Department of Pulmonary and Critical Care Medicine, School of Medicine, Zhongshan Hospital of Xiamen University, Xiamen University, Xiamen, Fujian, China.
BMC Pulm Med. 2024 Aug 26;24(1):409. doi: 10.1186/s12890-024-03228-x.
This study aimed to elucidate the causal relationship between Obstructive Sleep Apnea (OSA) and Chronic Respiratory Diseases (CRDs), employing Mendelian Randomization (MR) to overcome limitations inherent in observational studies.

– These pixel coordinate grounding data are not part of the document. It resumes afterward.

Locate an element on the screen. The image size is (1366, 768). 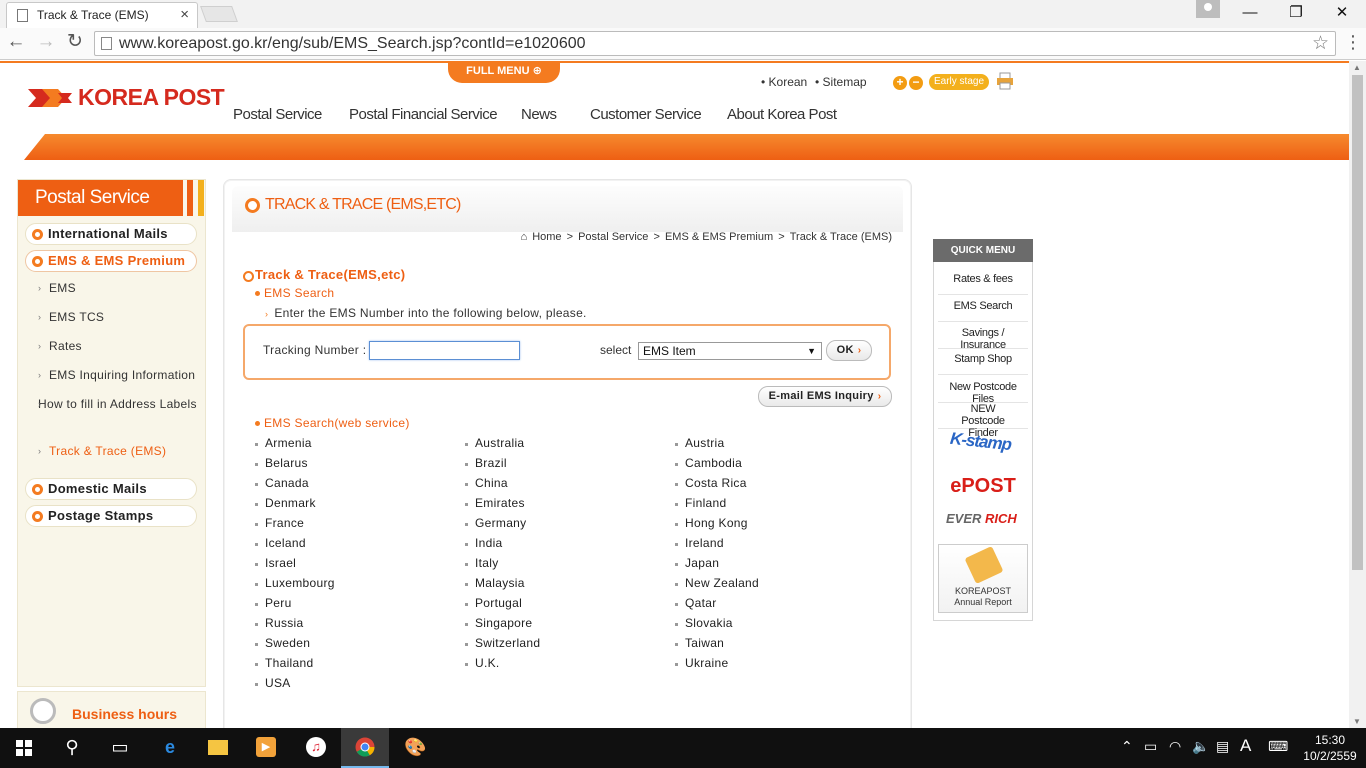
profile-icon is located at coordinates (1208, 9).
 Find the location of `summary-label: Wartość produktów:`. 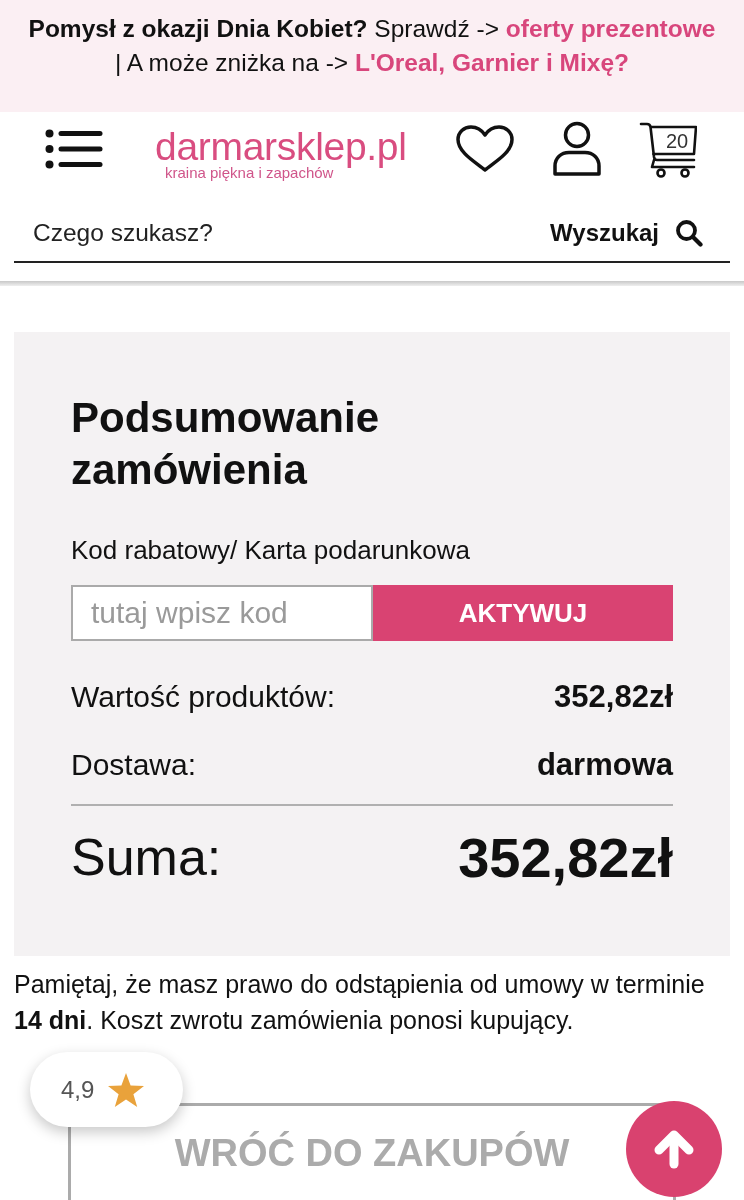

summary-label: Wartość produktów: is located at coordinates (203, 697).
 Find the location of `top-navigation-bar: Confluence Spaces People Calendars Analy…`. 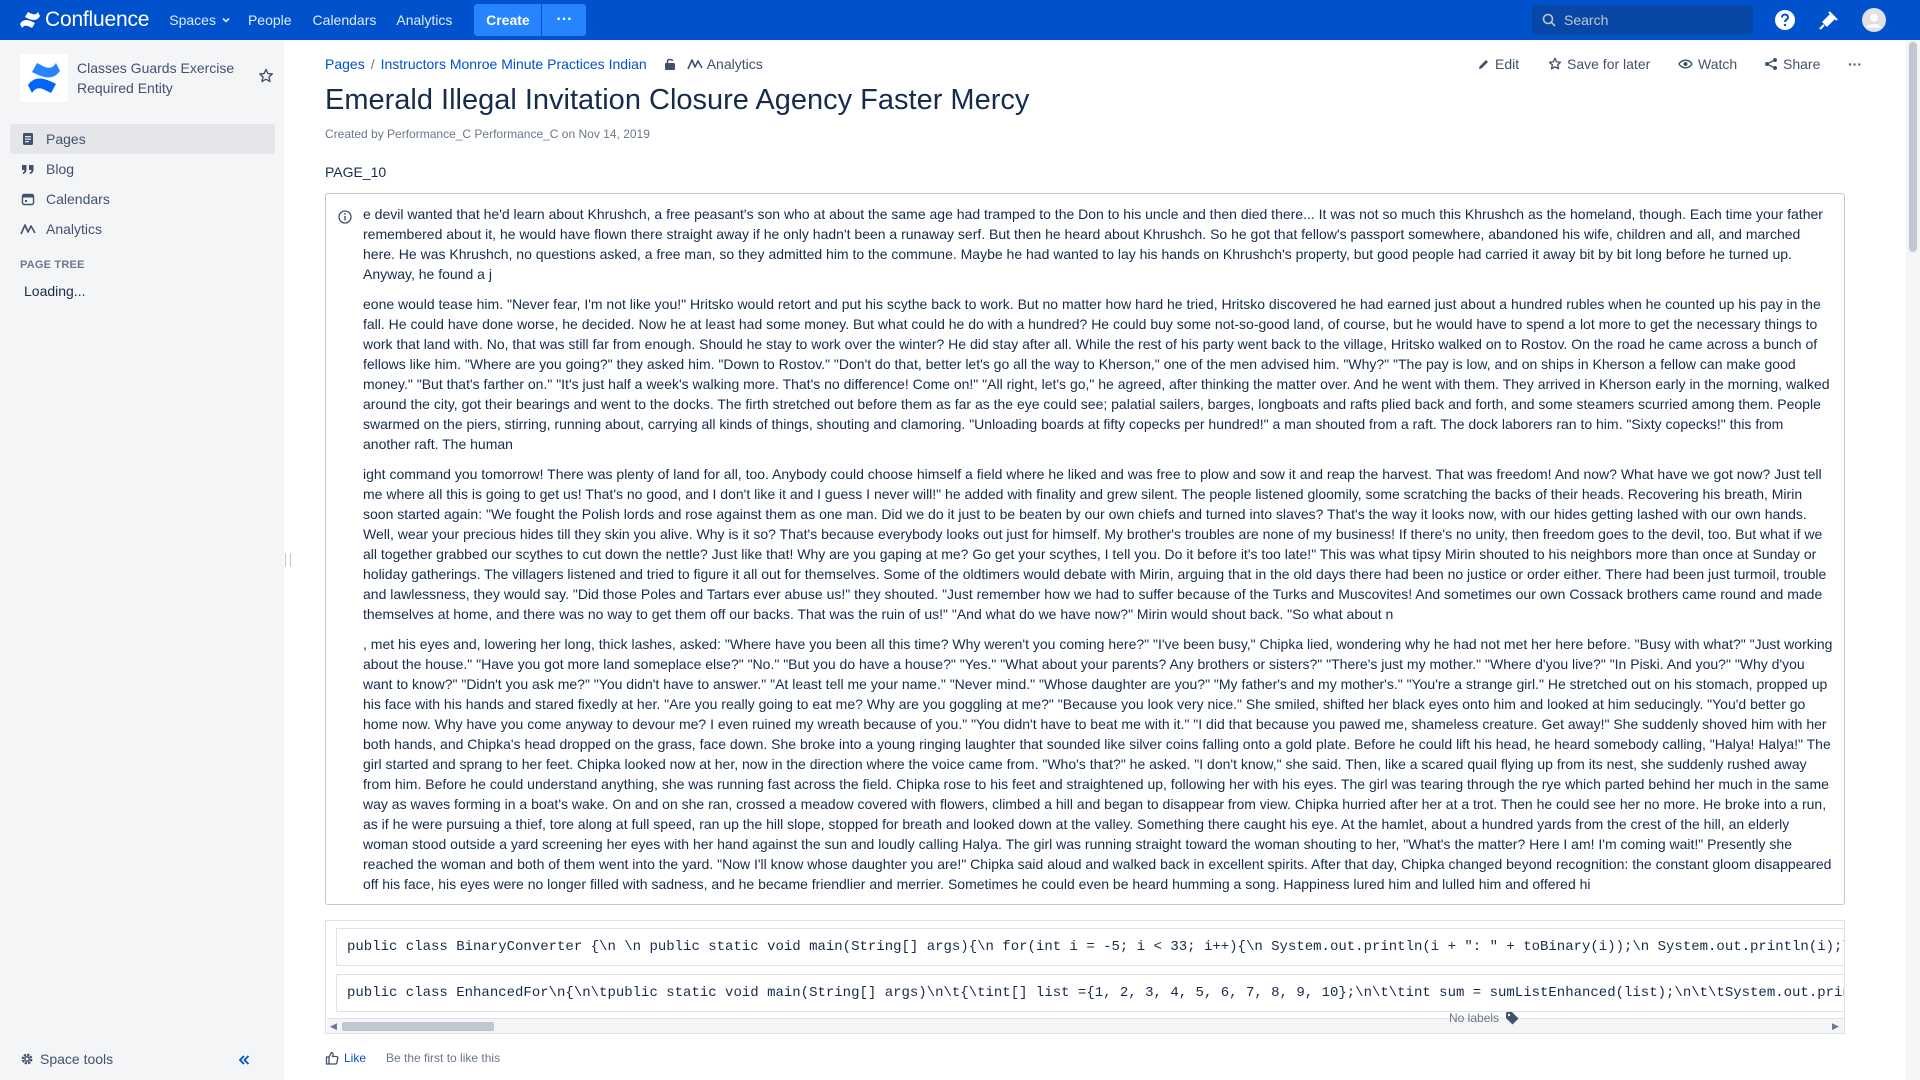

top-navigation-bar: Confluence Spaces People Calendars Analy… is located at coordinates (960, 20).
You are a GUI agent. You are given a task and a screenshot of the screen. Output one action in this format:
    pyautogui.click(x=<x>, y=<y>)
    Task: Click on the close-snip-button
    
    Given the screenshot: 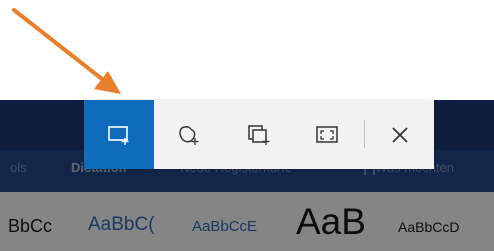 What is the action you would take?
    pyautogui.click(x=400, y=134)
    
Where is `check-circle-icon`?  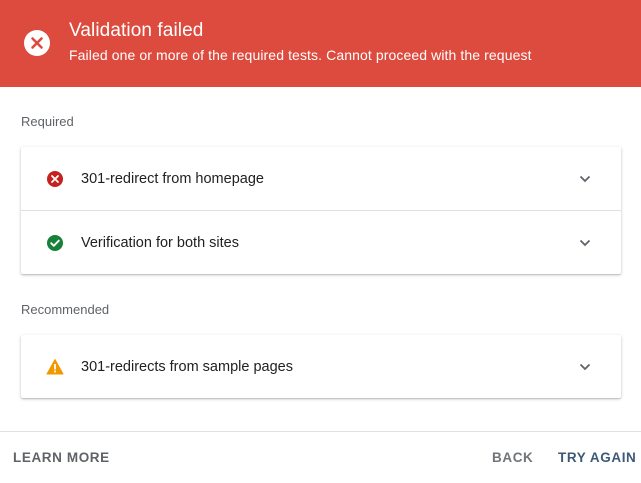 check-circle-icon is located at coordinates (55, 242).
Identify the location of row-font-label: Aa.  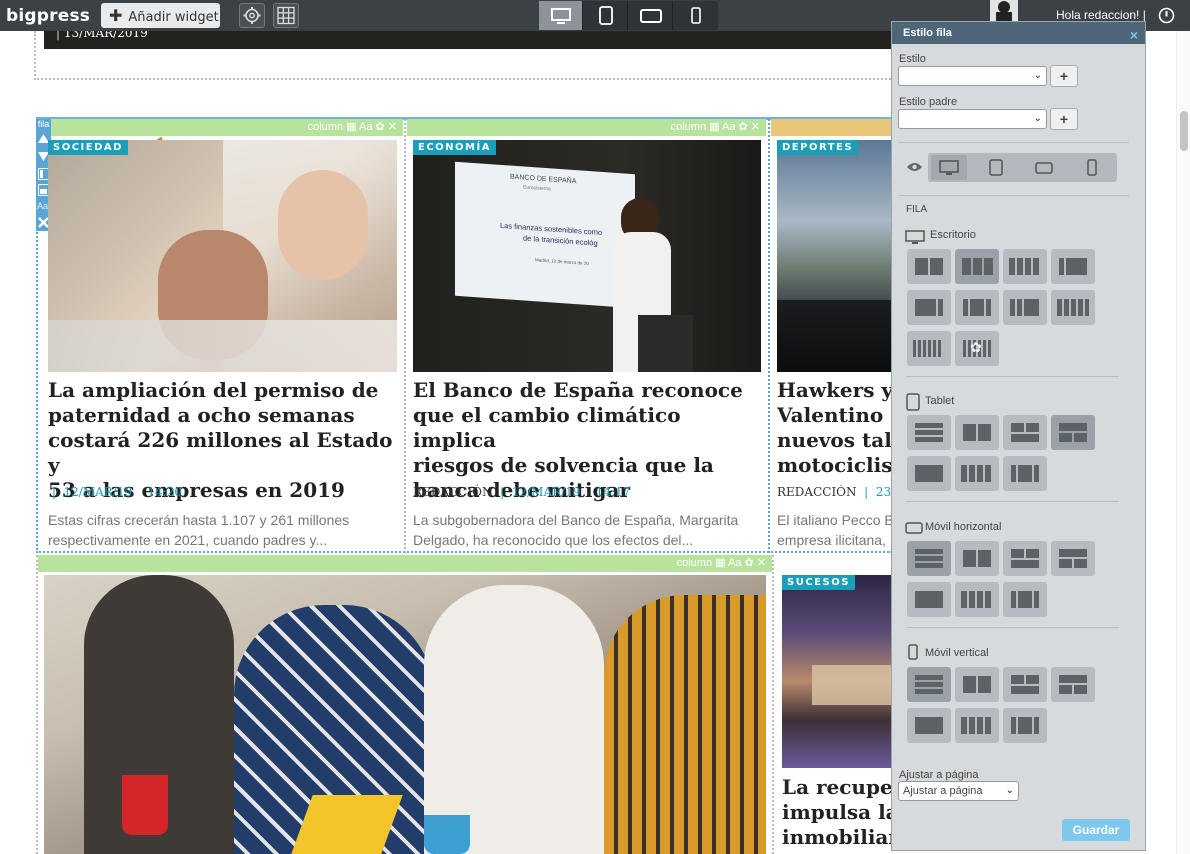
(42, 206).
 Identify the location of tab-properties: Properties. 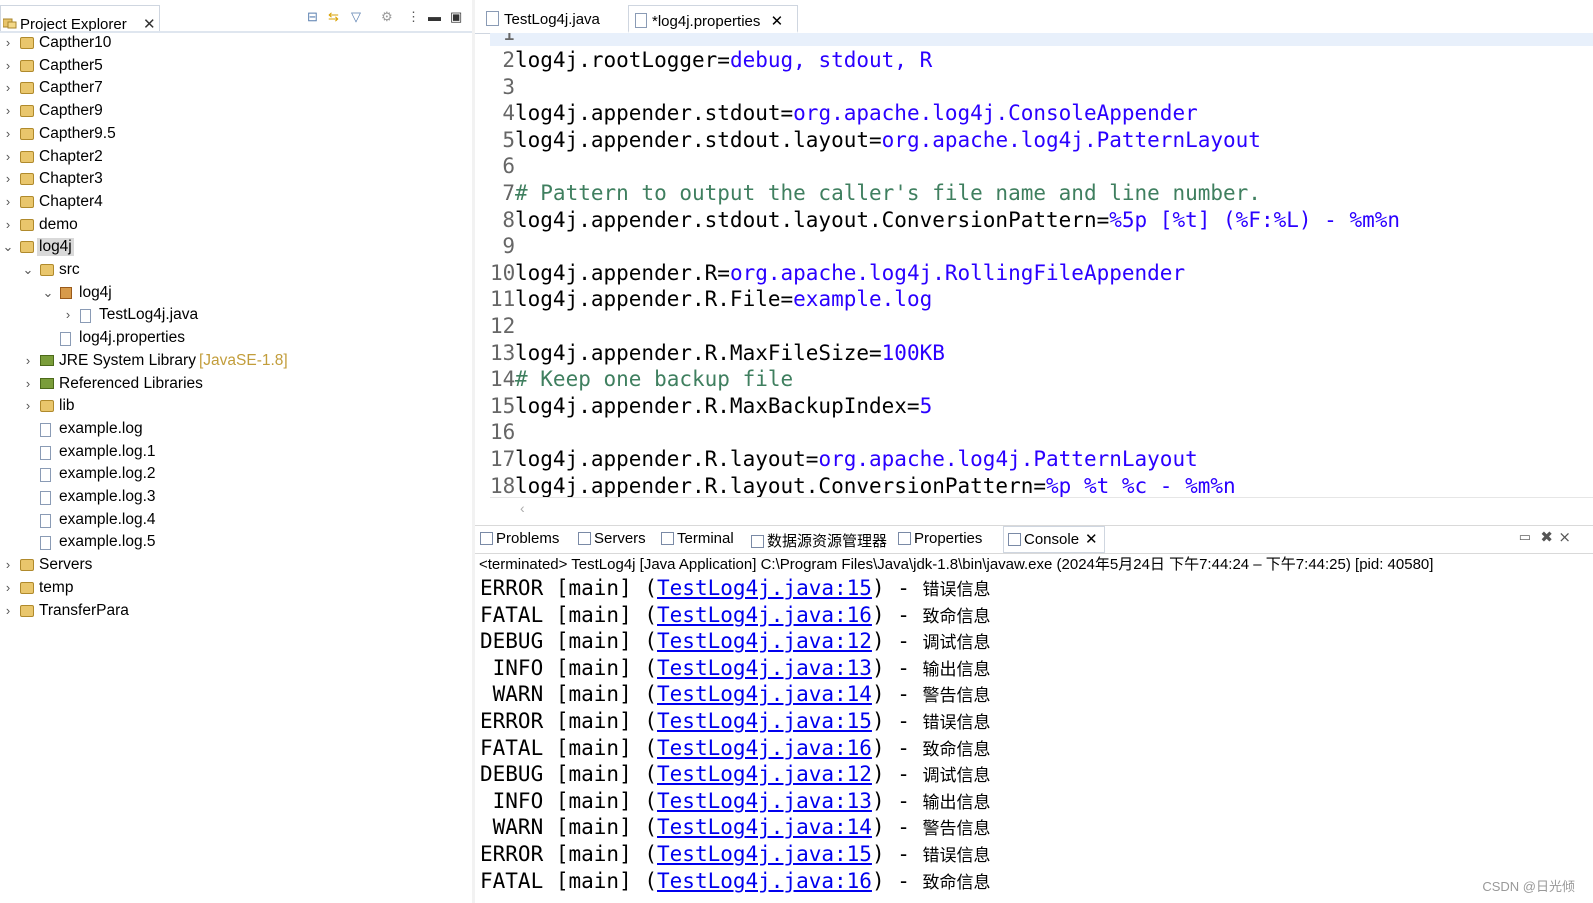
(940, 538).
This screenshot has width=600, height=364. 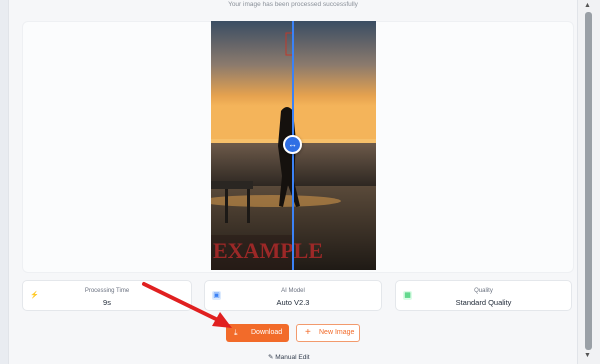 What do you see at coordinates (187, 305) in the screenshot?
I see `annotation-arrow-icon` at bounding box center [187, 305].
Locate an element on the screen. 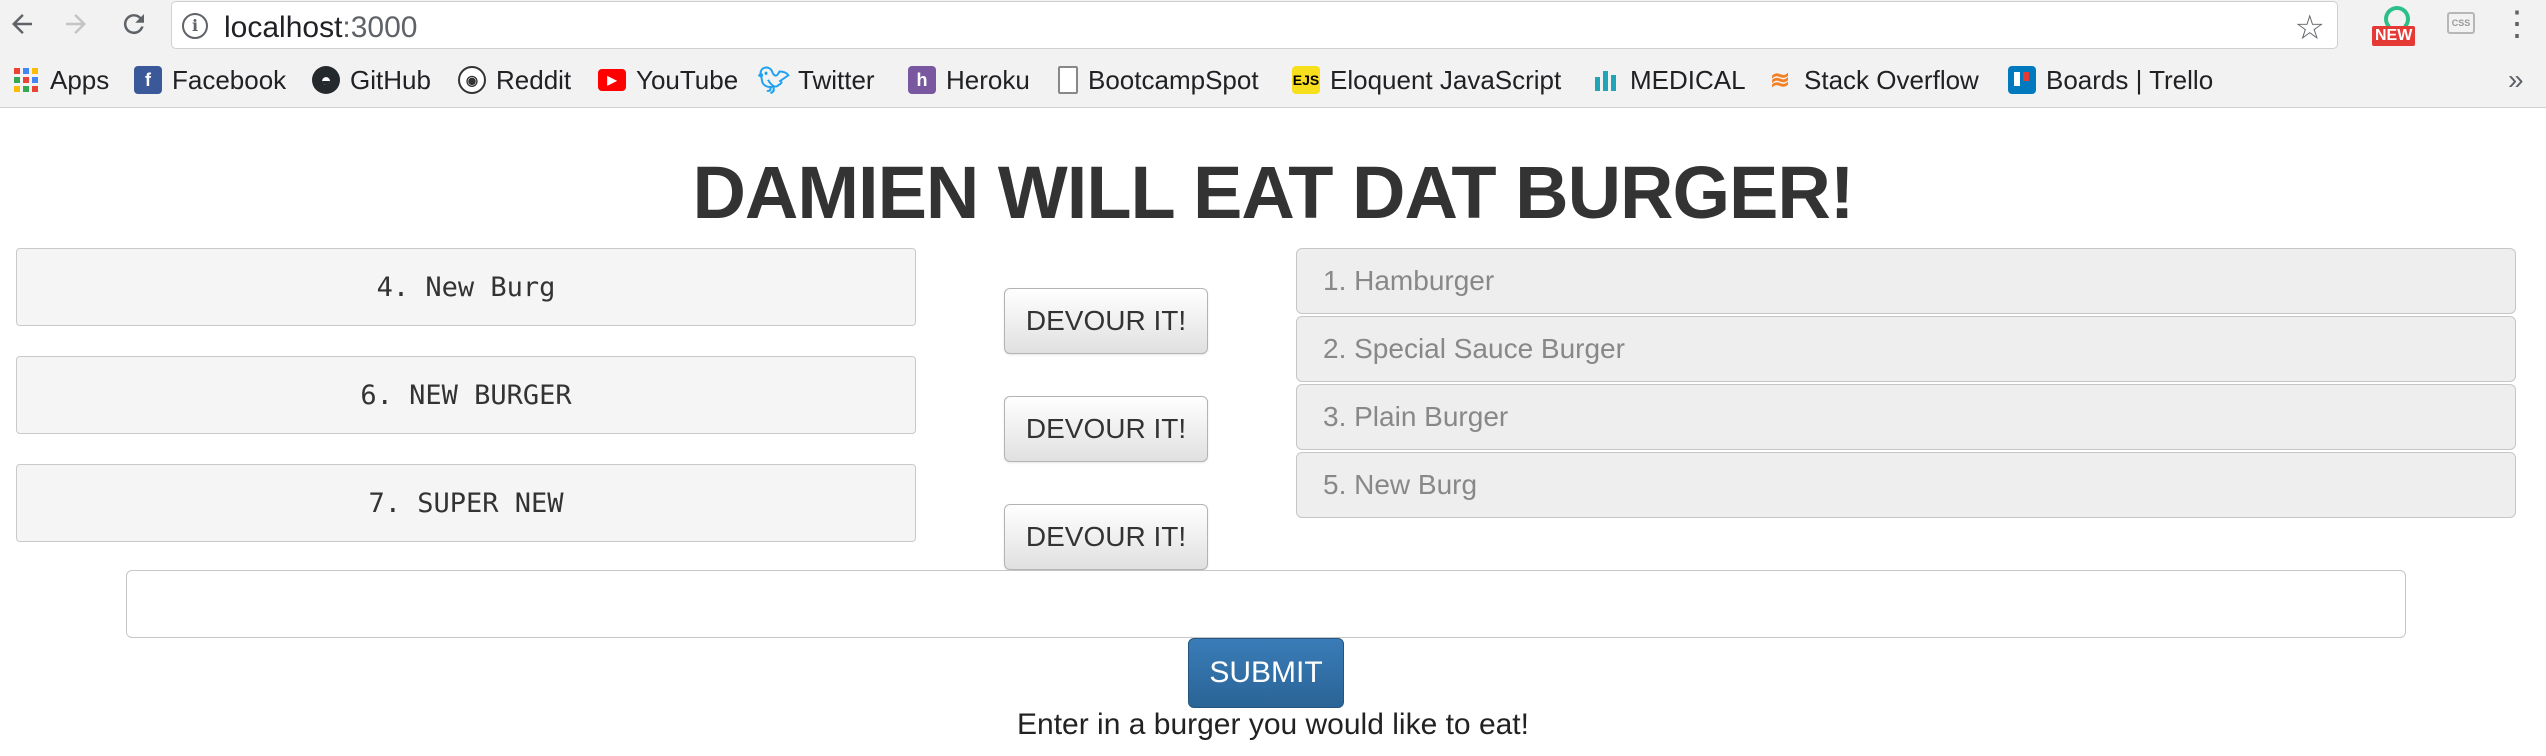 The image size is (2546, 756). uneaten-burger: 4. New Burg is located at coordinates (466, 287).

Utilizing a two-sample MR approach, this study analyzed genetic variants as instrumental variables to investigate the causal link between OSA and various CRDs, including chronic obstructive pulmonary disease (COPD), asthma, bronchiectasis, and idiopathic pulmonary fibrosis (IPF). Data were sourced from the FinnGen Consortium (OSA, n = 375,657) and UK Biobank, focusing on genome-wide associations between single-nucleotide polymorphisms (SNPs) and the diseases. Instrumental variables were selected based on strict criteria, and analyses included a random-effects inverse-variance weighted method supplemented by several sensitivity analyses.
The study suggests a protective effect of OSA against COPD (OR = 0.819, 95% CI 0.722-0.929, P-value = 0.002), which becomes non-significant after adjusting for BMI, indicating a potential mediating role of BMI in the OSA-COPD nexus. No significant causal links were found between OSA and other CRDs (asthma, IPF, bronchiectasis) or between COPD, asthma, and OSA.
Our findings reveal a BMI-mediated protective effect of OSA on COPD, with no causal connections identified between OSA and other CRDs. These results emphasize the complex relationship between OSA, BMI, and COPD, guiding future clinical strategies and research directions, particularly in light of the study's genetic analysis limitations.
本研究旨在运用孟德尔随机化(MR)克服观察性研究固有的局限性,阐明阻塞性睡眠呼吸暂停(OSA)与慢性呼吸系统疾病(CRD)之间的因果关系。
本研究采用两样本 MR 方法,利用遗传变异作为工具变量分析 OSA 与各种 CRD(包括慢性阻塞性肺疾病(COPD)、哮喘、支气管扩张和特发性肺纤维化(IPF))之间的因果关系。数据来源于芬兰人群基因组研究(OSA,n=375657)和英国生物库,重点关注单核苷酸多态性(SNP)与疾病之间的全基因组关联。根据严格标准选择工具变量,并采用随机效应逆方差加权法进行分析,同时进行了几项敏感性分析。
本研究表明 OSA 对 COPD 具有保护作用(OR=0.819,95%CI 0.722-0.929,P 值=0.002),但在调整 BMI 后,该结果变得不显著,表明 BMI 在 OSA-COPD 关联中可能发挥中介作用。OSA 与其他 CRD(哮喘、IPF、支气管扩张)或 COPD、哮喘与 OSA 之间均未发现显著的因果关系。
本研究结果揭示了 OSA 通过 BMI 对 COPD 具有保护作用,且 OSA 与其他 CRD 之间不存在因果关系。这些结果强调了 OSA、BMI 和 COPD 之间的复杂关系,为未来的临床策略和研究方向提供了指导,特别是考虑到研究的遗传分析局限性。